Entries supplied —
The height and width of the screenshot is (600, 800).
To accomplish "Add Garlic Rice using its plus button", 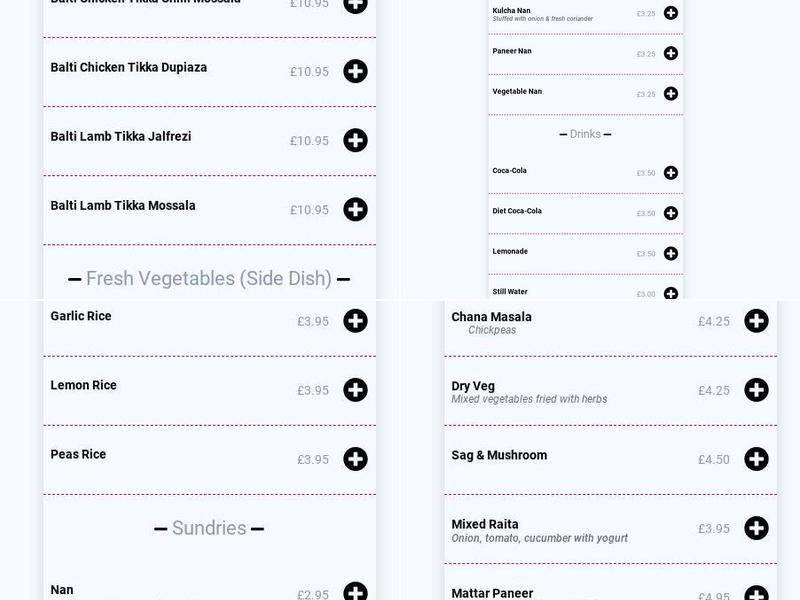I will [x=353, y=320].
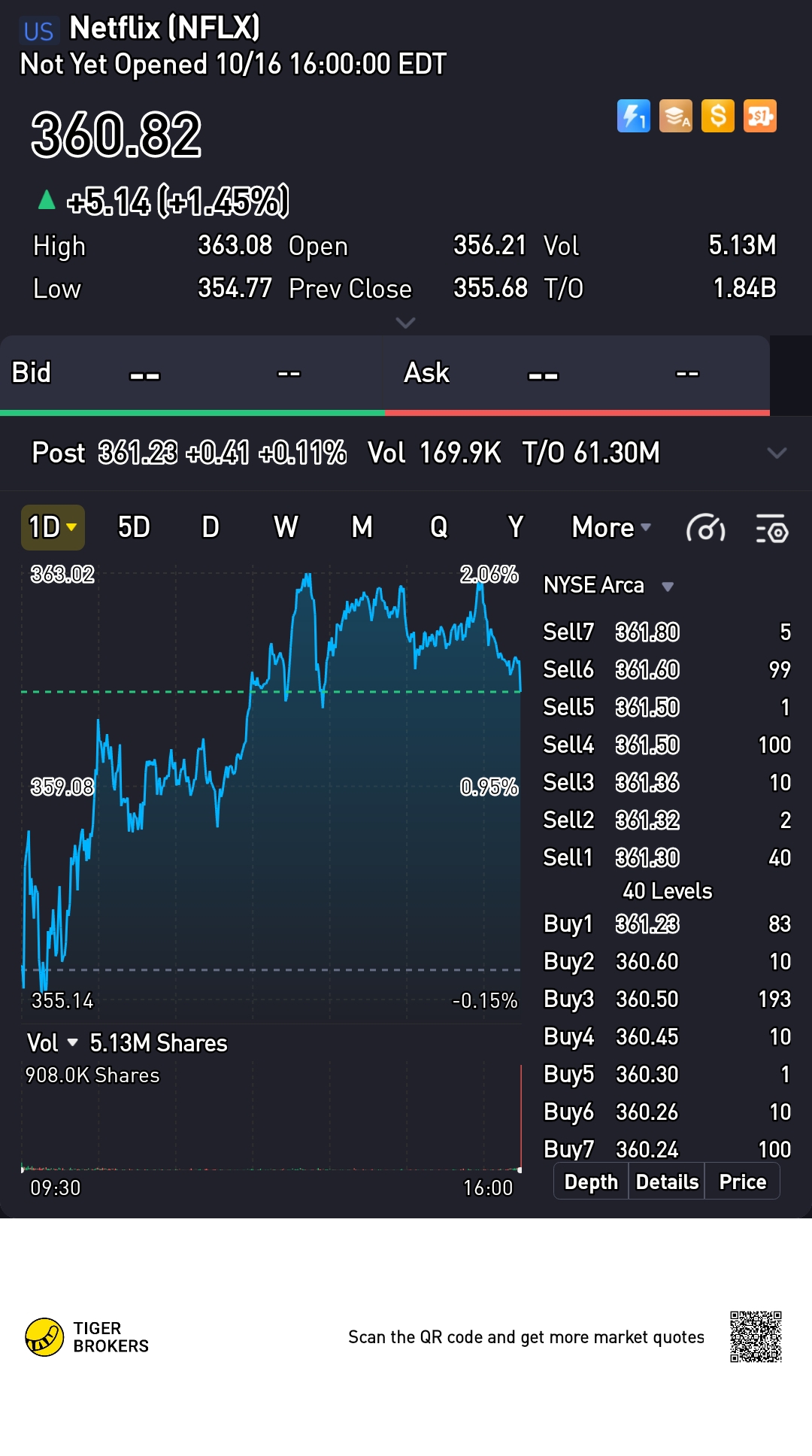Tap the blue lightning bolt icon
This screenshot has height=1456, width=812.
(x=633, y=116)
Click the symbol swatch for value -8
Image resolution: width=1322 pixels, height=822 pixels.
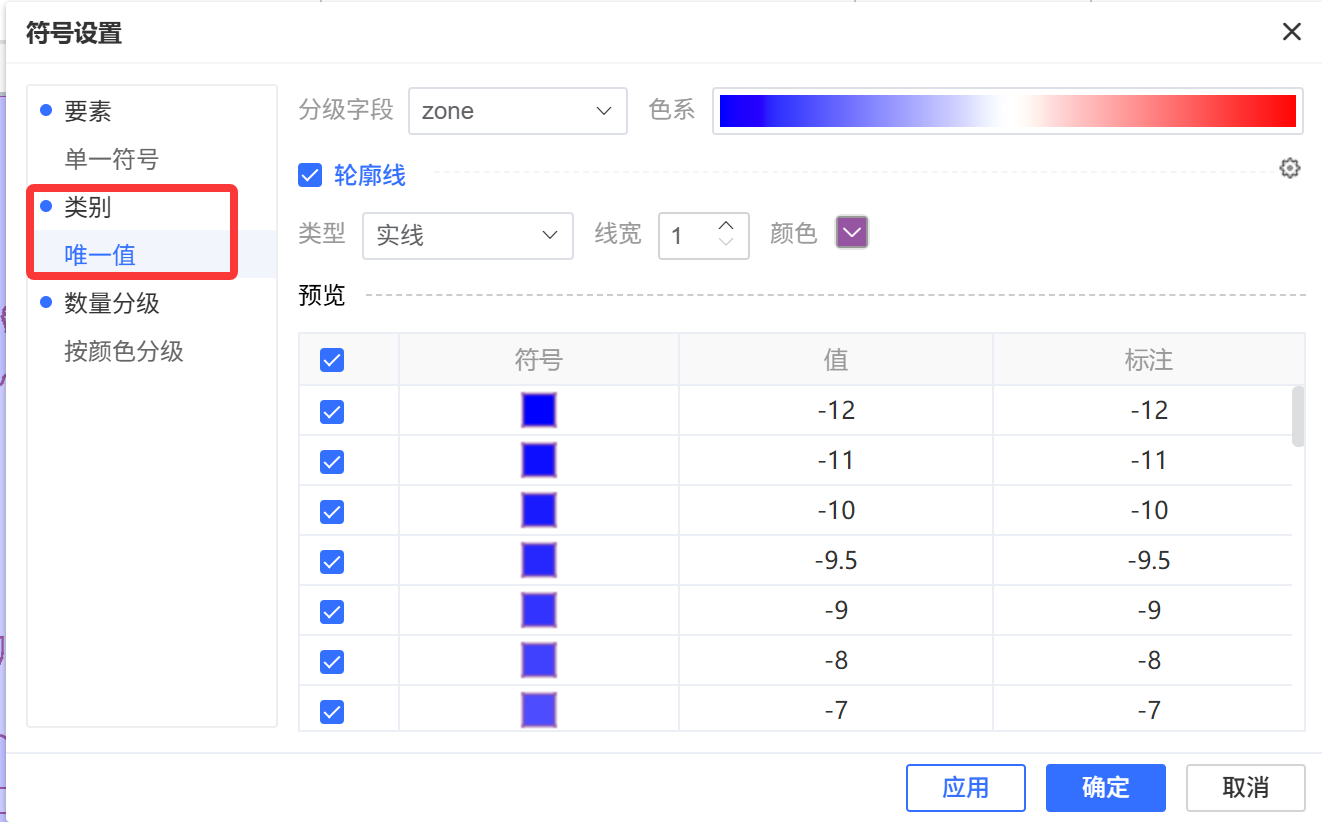538,661
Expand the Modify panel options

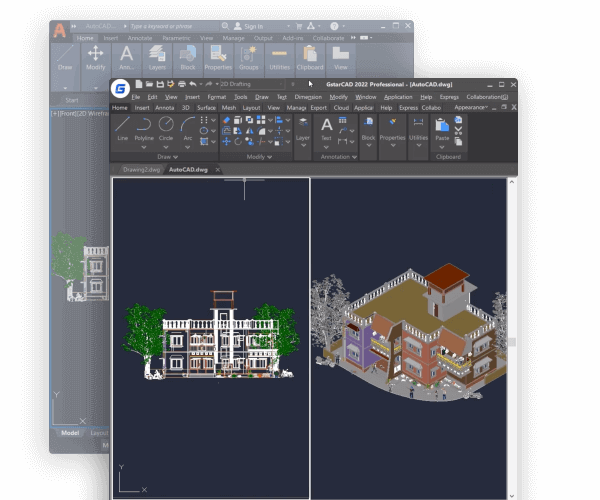(x=256, y=157)
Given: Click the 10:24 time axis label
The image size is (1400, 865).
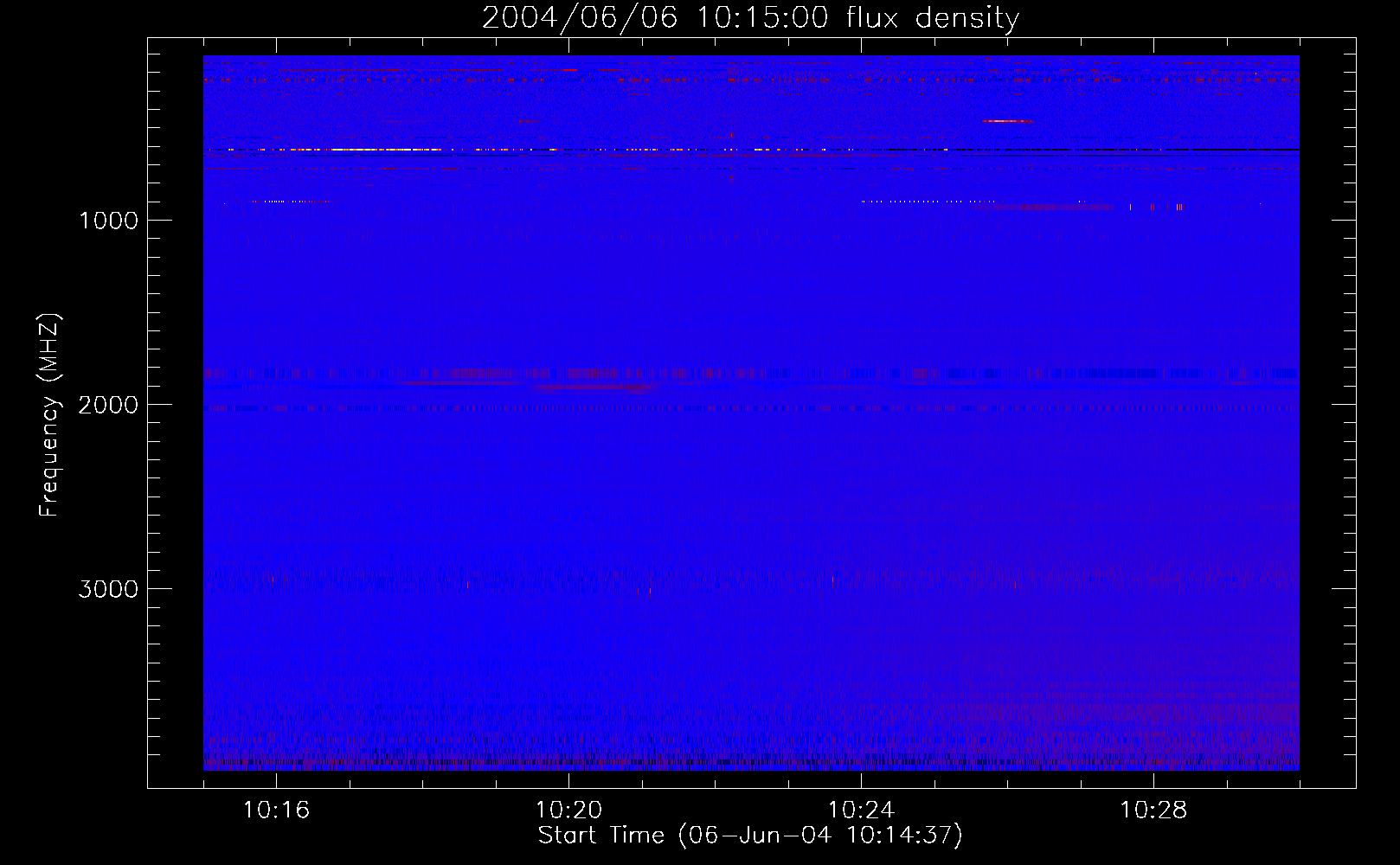Looking at the screenshot, I should 861,811.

Exercise prompt — Pictures excluded, write out exactly and only the lines of the material from the one containing "Expand the Modify panel options" up to and including the last line.

Exercise result —
Expand the Modify panel options

(x=256, y=157)
Given: Click the 10:24 time axis label
The image size is (1400, 865).
Looking at the screenshot, I should 861,811.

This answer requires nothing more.